* Work request
Where the word "dimensions" appears in a line below, copy the whole line.

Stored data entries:
..............................

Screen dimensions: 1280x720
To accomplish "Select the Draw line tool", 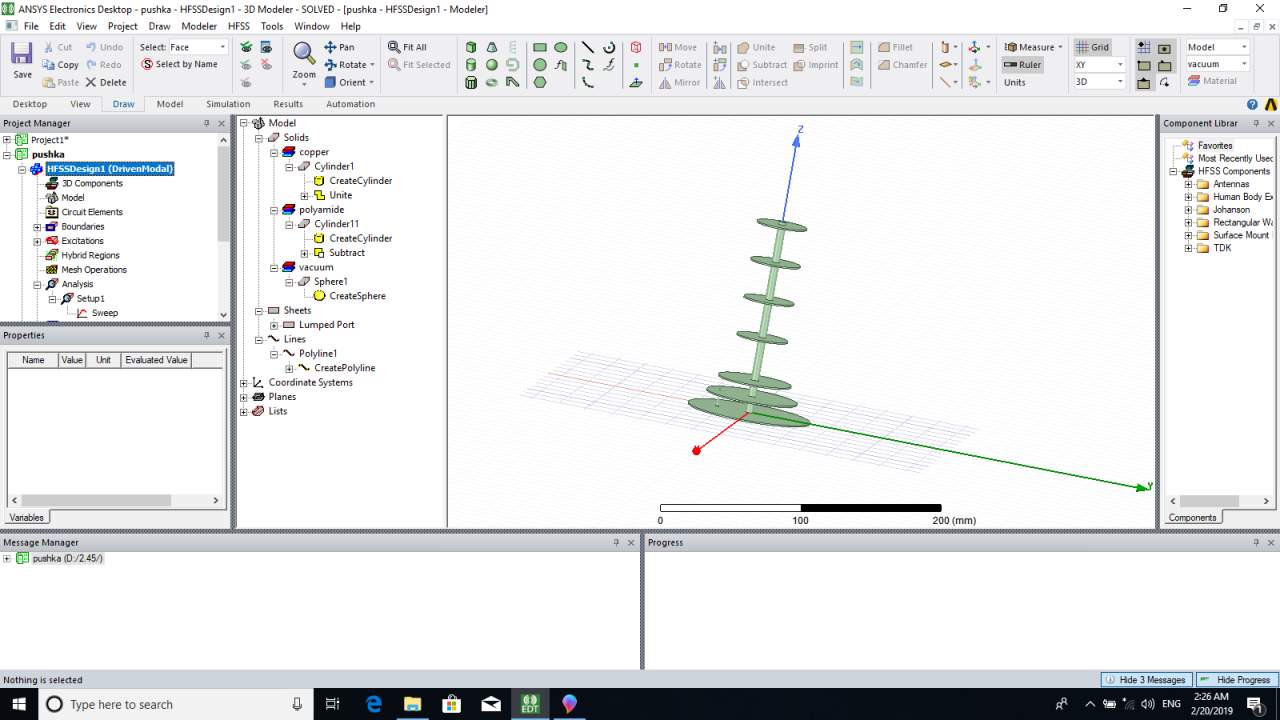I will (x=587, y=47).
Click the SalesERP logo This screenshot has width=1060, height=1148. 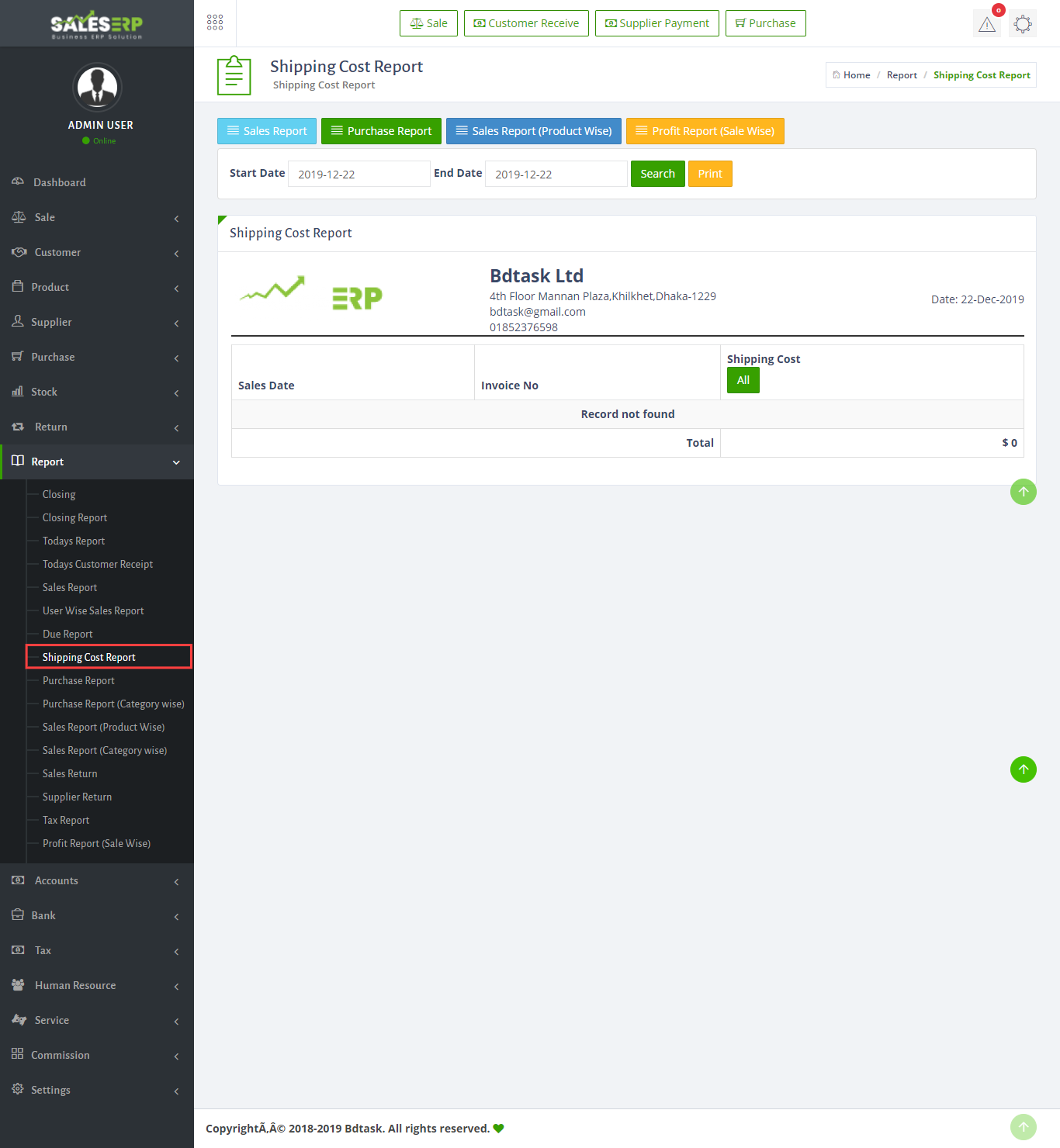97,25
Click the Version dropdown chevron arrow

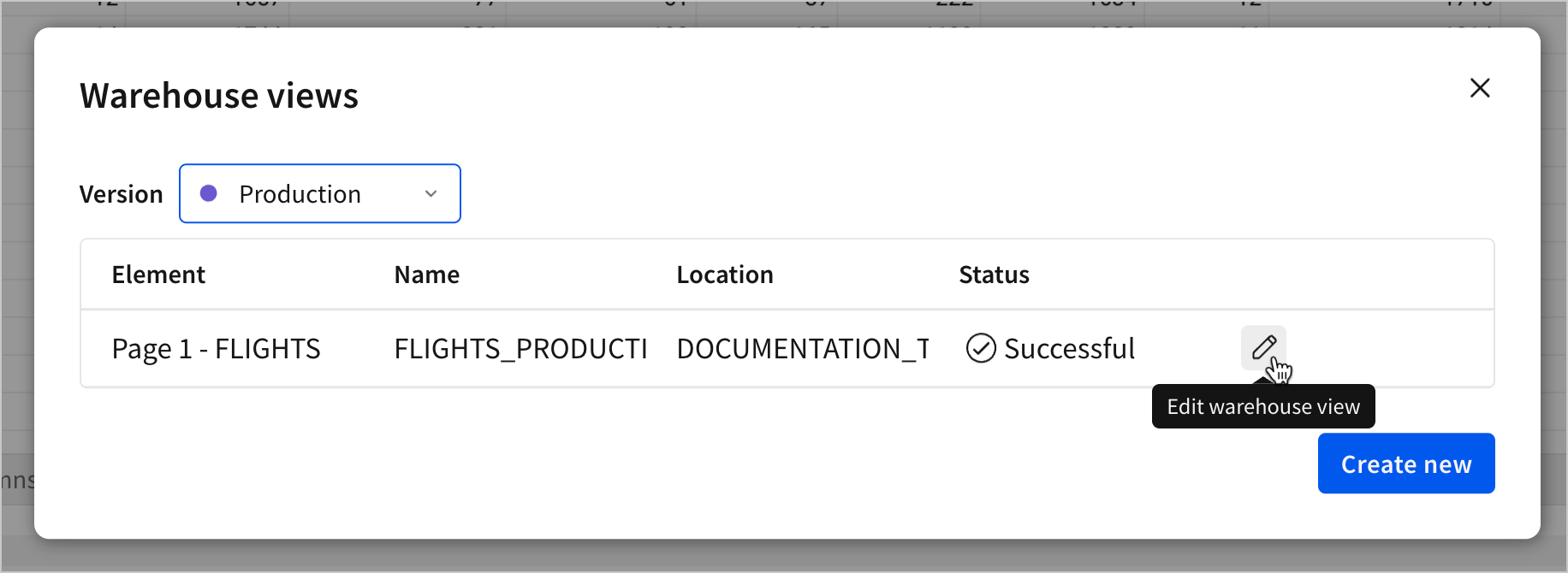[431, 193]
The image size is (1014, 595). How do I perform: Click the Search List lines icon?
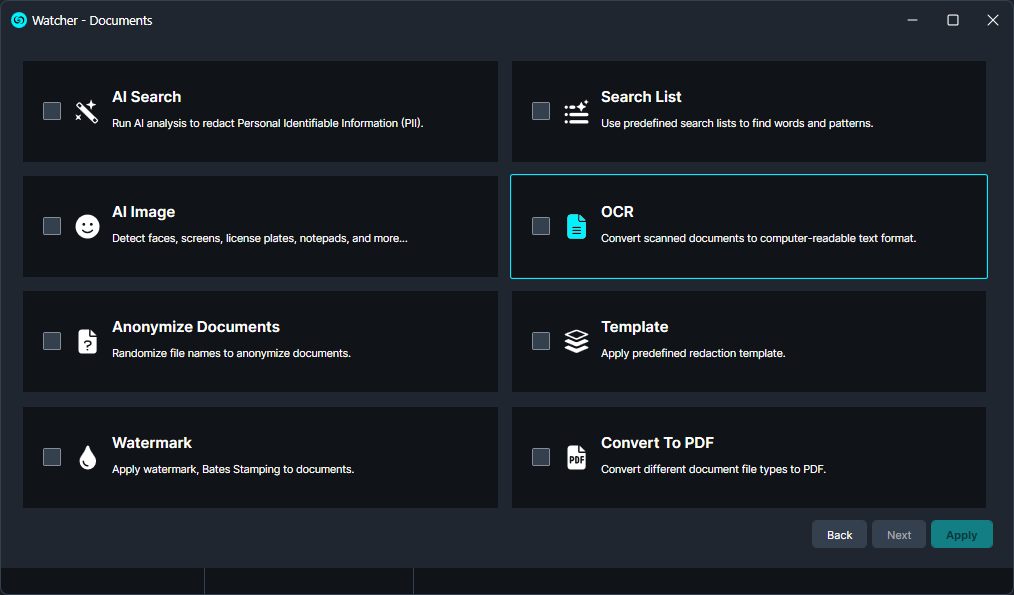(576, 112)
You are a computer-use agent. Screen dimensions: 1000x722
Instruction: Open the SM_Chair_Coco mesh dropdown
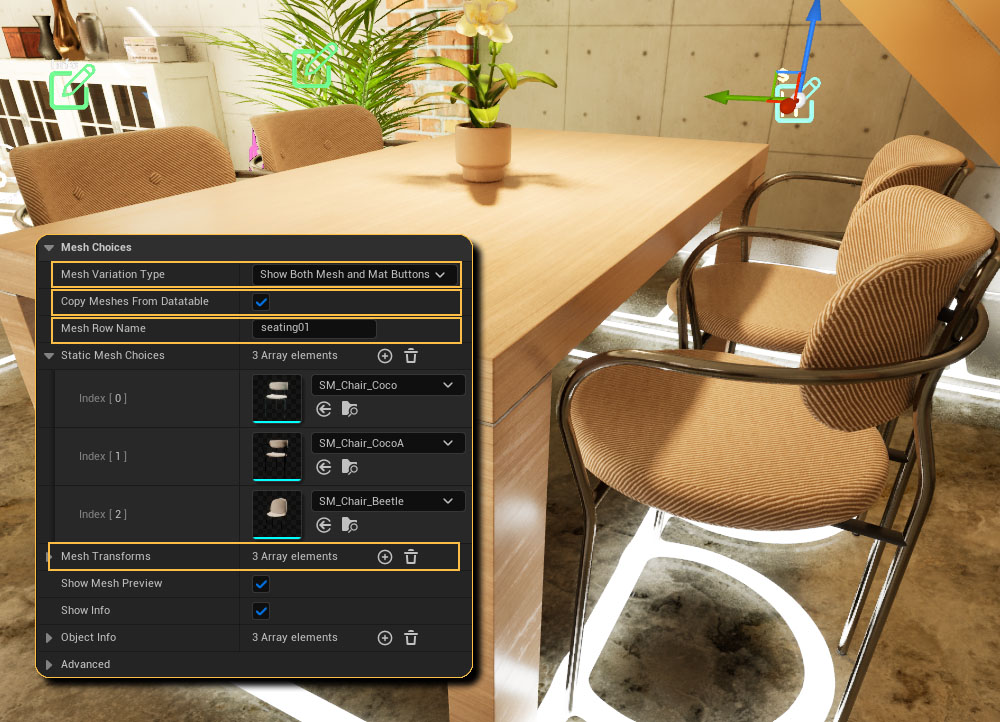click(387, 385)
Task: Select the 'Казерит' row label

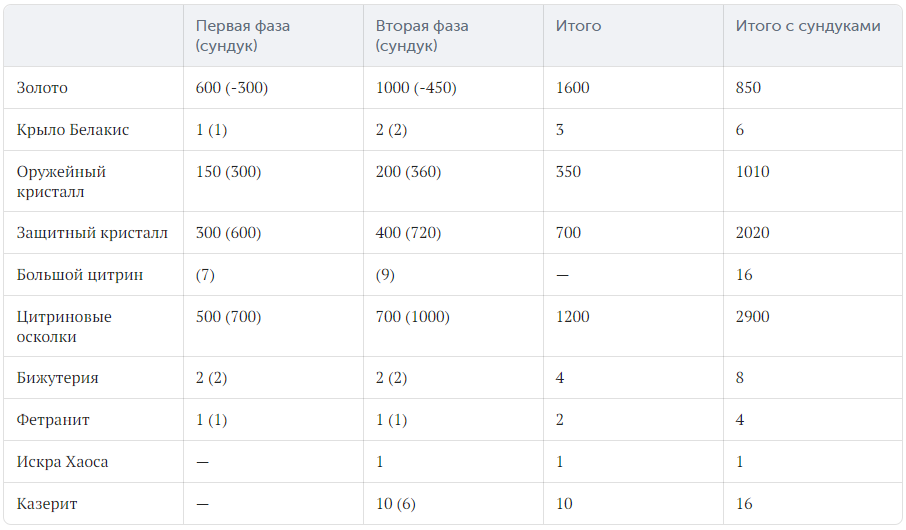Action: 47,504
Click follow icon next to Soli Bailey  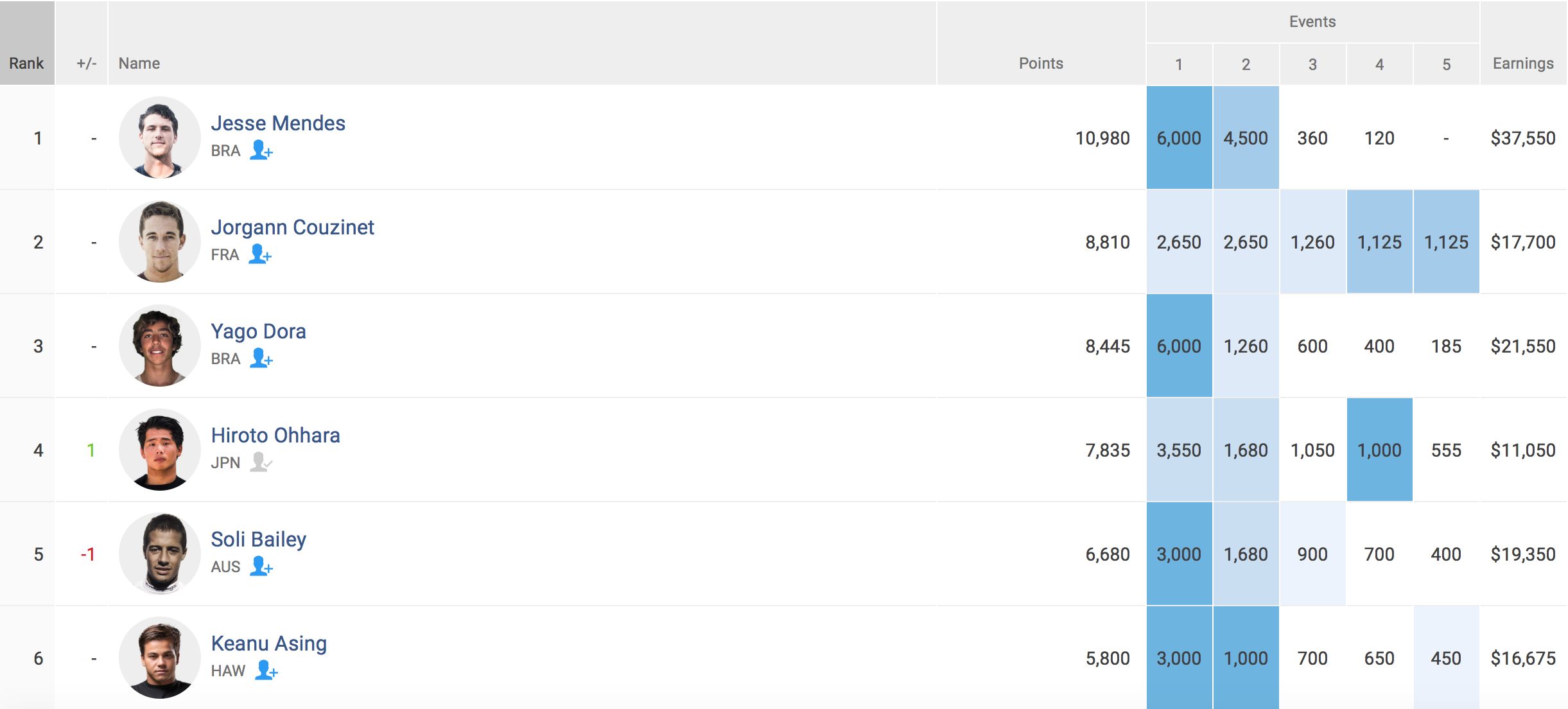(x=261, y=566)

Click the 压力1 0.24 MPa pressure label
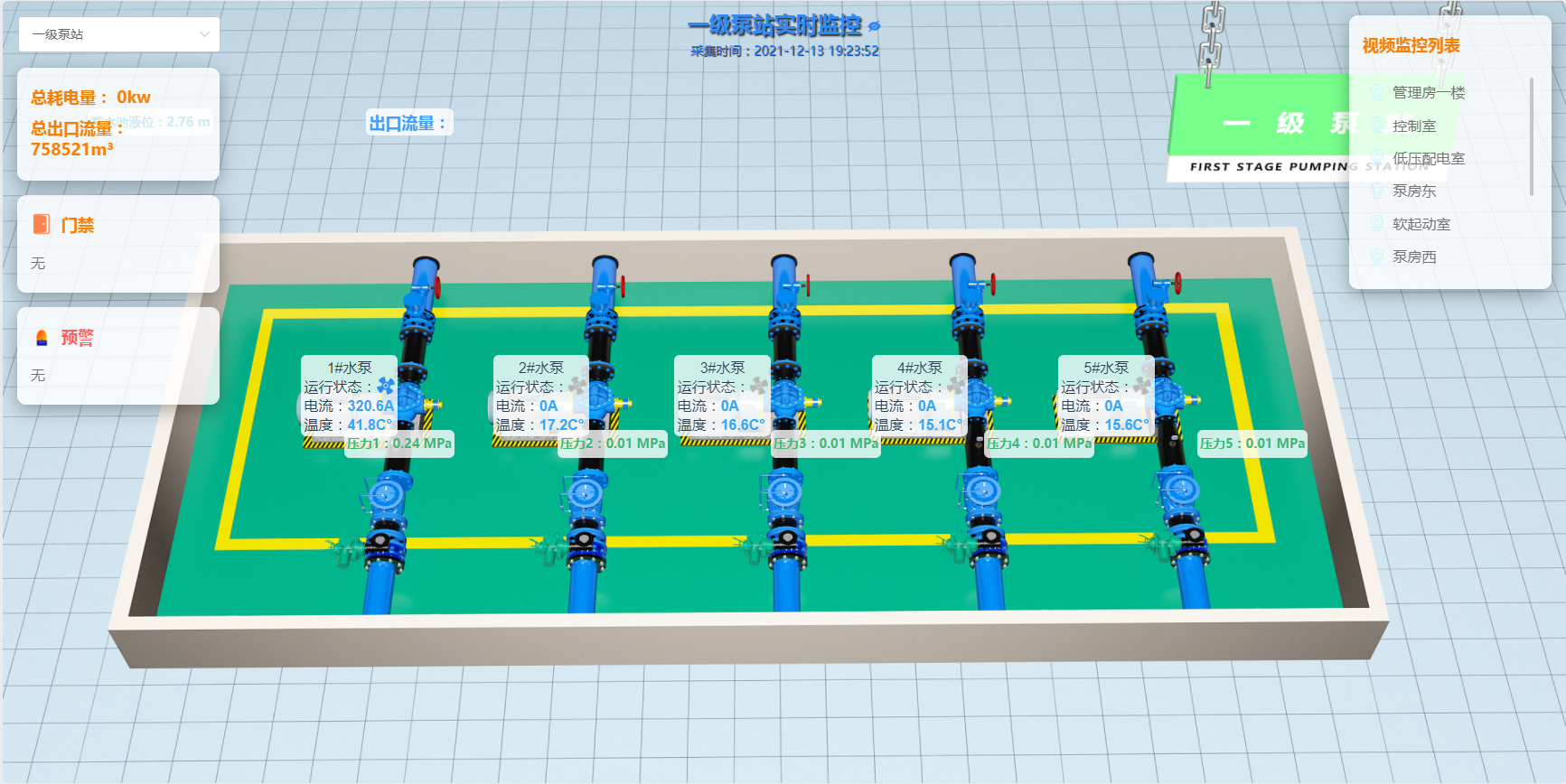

..............................

* Answer section
Screen dimensions: 1280x720
You are a computer-use agent. Screen dimensions: 1000x722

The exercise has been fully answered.